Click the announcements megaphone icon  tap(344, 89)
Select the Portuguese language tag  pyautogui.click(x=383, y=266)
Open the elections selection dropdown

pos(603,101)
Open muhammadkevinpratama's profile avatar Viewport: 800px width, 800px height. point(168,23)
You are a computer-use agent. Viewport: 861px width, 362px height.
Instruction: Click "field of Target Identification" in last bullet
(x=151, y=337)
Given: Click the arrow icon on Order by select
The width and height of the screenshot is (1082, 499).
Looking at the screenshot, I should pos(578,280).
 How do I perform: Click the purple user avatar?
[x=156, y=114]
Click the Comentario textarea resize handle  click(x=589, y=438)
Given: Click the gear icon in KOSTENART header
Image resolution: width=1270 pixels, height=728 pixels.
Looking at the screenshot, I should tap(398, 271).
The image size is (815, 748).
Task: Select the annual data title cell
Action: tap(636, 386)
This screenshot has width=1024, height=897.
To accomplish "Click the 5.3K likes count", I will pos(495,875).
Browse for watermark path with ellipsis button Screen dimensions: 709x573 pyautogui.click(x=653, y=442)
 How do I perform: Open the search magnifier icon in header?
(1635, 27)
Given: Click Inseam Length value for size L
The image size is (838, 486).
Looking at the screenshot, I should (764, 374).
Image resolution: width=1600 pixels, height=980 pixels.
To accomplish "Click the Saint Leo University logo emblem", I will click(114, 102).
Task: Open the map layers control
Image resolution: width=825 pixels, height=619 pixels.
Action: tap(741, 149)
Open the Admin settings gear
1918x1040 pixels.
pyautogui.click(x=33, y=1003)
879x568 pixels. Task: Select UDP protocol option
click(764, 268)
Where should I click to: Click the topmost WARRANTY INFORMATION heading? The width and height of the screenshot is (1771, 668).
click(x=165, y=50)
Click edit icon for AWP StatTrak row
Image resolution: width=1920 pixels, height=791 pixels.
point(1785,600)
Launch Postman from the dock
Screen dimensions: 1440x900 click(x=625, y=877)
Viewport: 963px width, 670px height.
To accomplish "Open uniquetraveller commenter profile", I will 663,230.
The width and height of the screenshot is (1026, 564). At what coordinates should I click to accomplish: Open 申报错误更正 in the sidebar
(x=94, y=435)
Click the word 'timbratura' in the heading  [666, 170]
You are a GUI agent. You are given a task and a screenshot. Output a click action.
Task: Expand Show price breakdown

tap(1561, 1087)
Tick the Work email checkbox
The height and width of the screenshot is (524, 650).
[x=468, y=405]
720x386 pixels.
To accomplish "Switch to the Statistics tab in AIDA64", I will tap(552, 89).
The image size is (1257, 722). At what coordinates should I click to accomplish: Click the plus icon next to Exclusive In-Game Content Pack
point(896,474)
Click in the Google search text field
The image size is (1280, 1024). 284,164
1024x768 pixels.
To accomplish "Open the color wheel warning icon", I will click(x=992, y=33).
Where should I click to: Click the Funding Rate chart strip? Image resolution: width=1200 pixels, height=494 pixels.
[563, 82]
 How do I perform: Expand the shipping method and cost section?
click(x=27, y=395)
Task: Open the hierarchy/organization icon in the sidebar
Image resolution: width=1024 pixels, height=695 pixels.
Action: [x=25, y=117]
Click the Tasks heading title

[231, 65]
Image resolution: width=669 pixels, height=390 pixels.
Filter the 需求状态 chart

========

Output the listing above word for word.

Click the announcements megaphone icon  tap(344, 89)
Select the Portuguese language tag  pyautogui.click(x=383, y=266)
Open the elections selection dropdown

pos(603,101)
Open muhammadkevinpratama's profile avatar Viewport: 800px width, 800px height. point(168,23)
You are a computer-use agent. Viewport: 861px width, 362px height.
Instruction: Click "field of Target Identification" in last bullet
(x=151, y=337)
Given: Click the arrow icon on Order by select
The width and height of the screenshot is (1082, 499).
Looking at the screenshot, I should pos(578,280).
 How do I perform: Click the purple user avatar?
[x=156, y=114]
Click the Comentario textarea resize handle  click(x=589, y=438)
Given: Click the gear icon in KOSTENART header
Image resolution: width=1270 pixels, height=728 pixels.
Looking at the screenshot, I should tap(398, 271).
The image size is (815, 748).
Task: Select the annual data title cell
Action: tap(636, 386)
This screenshot has width=1024, height=897.
To accomplish "Click the 5.3K likes count", I will pos(495,875).
Browse for watermark path with ellipsis button Screen dimensions: 709x573 pyautogui.click(x=653, y=442)
 How do I perform: Open the search magnifier icon in header?
(1635, 27)
Given: Click Inseam Length value for size L
The image size is (838, 486).
Looking at the screenshot, I should (764, 374).
Image resolution: width=1600 pixels, height=980 pixels.
To accomplish "Click the Saint Leo University logo emblem", I will click(114, 102).
Task: Open the map layers control
Image resolution: width=825 pixels, height=619 pixels.
Action: tap(741, 149)
Open the Admin settings gear
1918x1040 pixels.
pyautogui.click(x=33, y=1003)
879x568 pixels. Task: Select UDP protocol option
click(764, 268)
Where should I click to: Click the topmost WARRANTY INFORMATION heading? The width and height of the screenshot is (1771, 668).
click(x=165, y=50)
Click edit icon for AWP StatTrak row
Image resolution: width=1920 pixels, height=791 pixels.
point(1785,600)
Launch Postman from the dock
Screen dimensions: 1440x900 click(x=625, y=877)
Viewport: 963px width, 670px height.
To accomplish "Open uniquetraveller commenter profile", I will 663,230.
The width and height of the screenshot is (1026, 564). At what coordinates should I click to accomplish: Open 申报错误更正 in the sidebar
(x=94, y=435)
Click the word 'timbratura' in the heading  [666, 170]
You are a GUI agent. You are given a task and a screenshot. Output a click action.
Task: Expand Show price breakdown

tap(1561, 1087)
Tick the Work email checkbox
The height and width of the screenshot is (524, 650).
[x=468, y=405]
720x386 pixels.
To accomplish "Switch to the Statistics tab in AIDA64", I will tap(552, 89).
The image size is (1257, 722). At what coordinates should I click to accomplish: Click the plus icon next to Exclusive In-Game Content Pack
point(896,474)
Click in the Google search text field
The image size is (1280, 1024). 284,164
1024x768 pixels.
To accomplish "Open the color wheel warning icon", I will click(x=992, y=33).
Where should I click to: Click the Funding Rate chart strip? Image resolution: width=1200 pixels, height=494 pixels.
[563, 82]
 How do I perform: Expand the shipping method and cost section?
click(x=27, y=395)
Task: Open the hierarchy/organization icon in the sidebar
Image resolution: width=1024 pixels, height=695 pixels.
Action: [x=25, y=117]
Click the Tasks heading title

[231, 65]
Image resolution: width=669 pixels, height=390 pixels.
Filter the 需求状态 chart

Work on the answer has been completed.